Isn’t that what we are trying to do? Our Children’s Ministry needs to be presented in a manner that gets kids’ attention, and in that presentation we need to communicate spiritual truth.
We need to put on a show with purpose.
Jesus did it in spectacular fashion! In fact, throughout scripture the real-life stories designed to teach us spiritual truth are pretty much always spectacular (think about it)! We can’t duplicate the way God communicates, but I do believe we have an obligation to do our best to capture attention as we teach spiritual truth.
Here are a few thoughts in regards to this:
- Do your best. We aren’t all Willow Creek or North Point. In fact, 99.9% of us aren’t at churches like that. I love what they do and yes, there are great ideas we can take away from them, but rarely can anyone duplicate what churches of this size can do. That’s ok…do your best.
- Keep stretching. Sometimes “doing your best” is taken as permission to settle for what’s comfortable. It’s not. Keep stretching and thinking outside the box for using the resources you have (money, space, talent, supplies, etc.).
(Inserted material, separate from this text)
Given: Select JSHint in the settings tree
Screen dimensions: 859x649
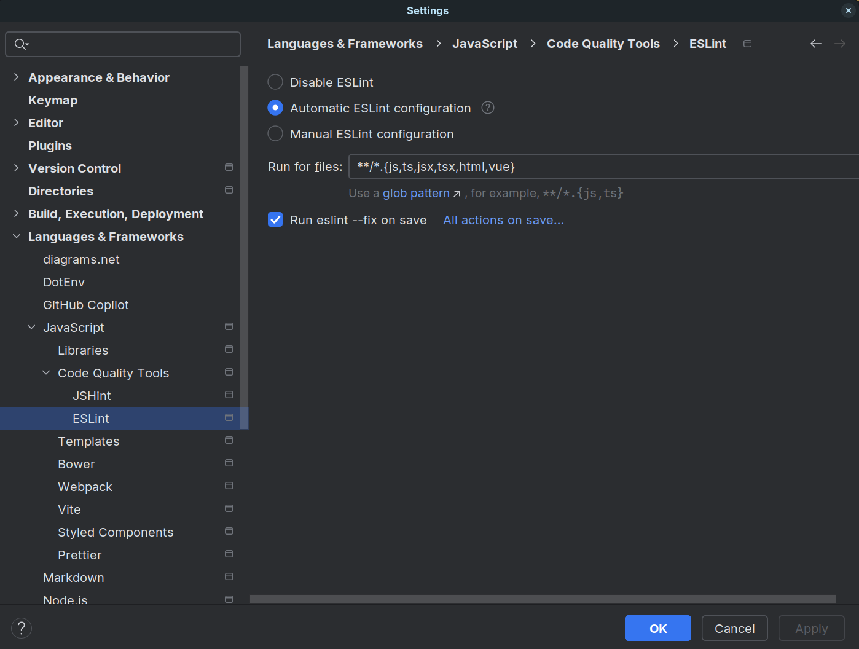Looking at the screenshot, I should pyautogui.click(x=92, y=395).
- Take on new talent. Creativity isn’t really a strength of mine. But bringing teams together, equipping them and releasing them to do their thing is. I’ve always tried to surround myself with people far more talented than I, and the results can be astonishing. Don’t be afraid to surround yourself with gifted people who can “put on a great show”.
- Always keep the main thing the main thing. As you create engaging ministry, the tendency will be to focus more on the performance than the purpose. Don’t. This is where you as a leader must keep the vision before everyone in everything they do. The purpose is the “why” of the performance…keep it that way.